By: Gorczynska E, Wegrzynowicz R

Published in: Invest Radiol 1991; 26 (12): 1095-1100

Aim of study (acc. to author)

To test whether magnetic fields generate disturbances in the glucose homeostasis of rats.

Background/further details

The experiment was carried out on male rats aged 4 months. Animals were divided into 1.) ten experimental groups exposed to a magnetic field of 10 mT, 2.) 10 experimental groups exposed to a magnetic field of 10 mT and 3.) 10 control groups. Each group contained 10 animals. Rats were exposed for 1 hour a day for 10 days. Every day, one group of every experimental condition was decapitated and blood was collected.

Endpoint

endocrine changes: glucose homeostasis

Exposure

- 0 Hz
- static magnetic field

Exposure	Parameters
Exposure 1: DC/static Exposure duration: 1 h/day for up to 10 days	magnetic flux density: 1 mT
Exposure 2: DC/static Exposure duration: 1 h/day for up to 10 days	magnetic flux density: 10 mT

Exposure 1

Main characteristics

Frequency	DC/static
Type	magnetic field
Exposure duration	1 h/day for up to 10 days

Exposure setup

Exposure source	coil(s) electromagnet
Setup	poles of the magnet 0.22 m apart; rats were placed between the magnetic poles in a well ventilated glass container
Sham exposure	A sham exposure was conducted.

Parameters

Measurand	Value	Type	Method	Mass	Remarks
magnetic flux density	1 mT	-	-	-	-

Exposure 2

Main characteristics

Frequency	DC/static
Type	magnetic field
Exposure duration	1 h/day for up to 10 days

Exposure setup

Exposure source	same setup as exposure 1
Sham exposure	A sham exposure was conducted.

Parameters

Measurand	Value	Type	Method	Mass	Remarks
magnetic flux density	10 mT	-	-	-	-

Exposed system:

animal
rat/Wistar
whole body

Methods Endpoint/measurement parameters/methodology

endocrine changes: level of glucagon, insulin, cortisol, thyroid-stimulating hormone (TSH), growth hormone, triiodothyronine (T3) and thyroxine (T4) (radioimmunoassay)
plasma level of glucose (automated analyzer), rectal temperature

Investigated system:

isolated bio./chem. substance
blood plasma, whole blood
investigation on living organism

Time of investigation:

before exposure
after exposure

Main outcome of study (acc. to author)

During the first 3 days, the plasma level of glucose increased significantly in rats exposed to a 10^-3 tesla magnetic field compared to control animals. At the 7th day of exposure the level of glucagon was significantly higher in both exposure groups compared to the control group. The level of insulin decreased after 5 days and was significanty lowered after 10 days in the exposed groups compared to the control group. In the exposed groups, the contents of growth hormone and thyroid-stimulating hormone increased significant, as well as the levels of triiodothyronine and thyroxine between the 3rd and the 7th day as compared to the control group.
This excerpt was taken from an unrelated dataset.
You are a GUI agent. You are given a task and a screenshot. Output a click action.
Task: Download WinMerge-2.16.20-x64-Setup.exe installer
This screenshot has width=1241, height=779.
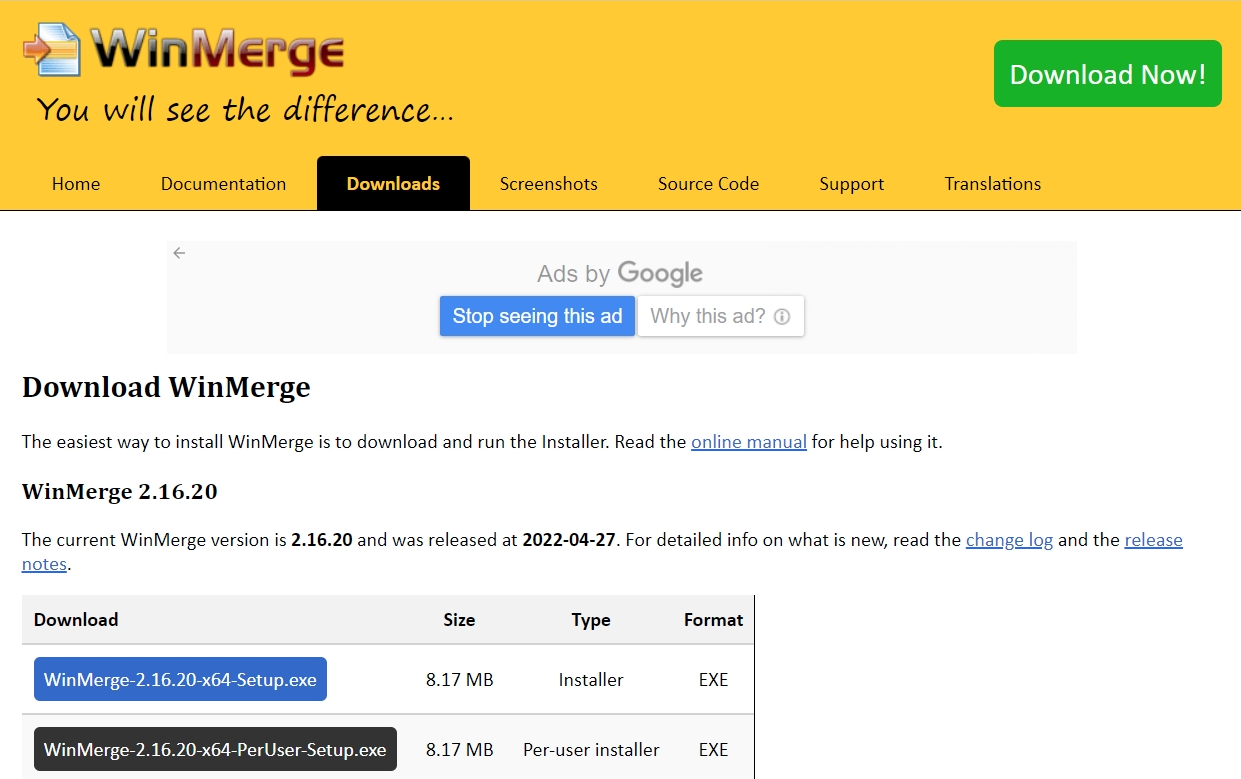click(x=179, y=679)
Between the 2nd and the 4th day the level of cortisol was significantly increased in both exposure groups in comparison to the control group.
The authors conclude, that the results might implicate a temporarily diabetic-like response in rats exposed to the magnetic field.

Study character:

medical/biological study
experimental study
full/main study

Study funded by

Department of Physiology, Academy of Agriculture, Szczecin, Poland

Laszlo JF et al. (2011): Daily exposure to inhomogeneous static magnetic field significantly reduces blood glucose level in diabetic mice
Elferchichi M et al. (2011): Is static magnetic field exposure a new model of metabolic alteration? Comparison with Zucker rats
Gholampour F et al. (2011): Prolonged Exposure to Extremely Low Frequency Electromagnetic Field Affects Endocrine Secretion and Structure of Pancreas in Rats
Lotfi A et al. (2011): Effects of exposure to constant or pulsed 50 Hz magnetic fields on body weight and blood glucose concentration of BALB/C mice
Lahbib A et al. (2010): Time-dependent effects of exposure to static magnetic field on glucose and lipid metabolism in rat
Contalbrigo L et al. (2009): Effects of different electromagnetic fields on circadian rhythms of some haematochemical parameters in rats
Sakurai T et al. (2008): Exposure to extremely low frequency magnetic fields affects insulin-secreting cells
Bahaoddini A et al. (2008): Effect of exposure to low frequency electromagnetic field on the plasma glucose, insulin, triglyceride and cholesterol of male rats
Abbasi M et al. (2007): Constant magnetic field of 50 mT does not affect weight gain and blood glucose level in BALB/c mice
Sutter BC et al. (1987): Effects of constant magnetic fields on the B-cells and insulin target cells in the rat
Kost J et al. (1987): Magnetically enhanced insulin release in diabetic rats

Glucose homeostasis in rats exposed to magnetic fields med./bio.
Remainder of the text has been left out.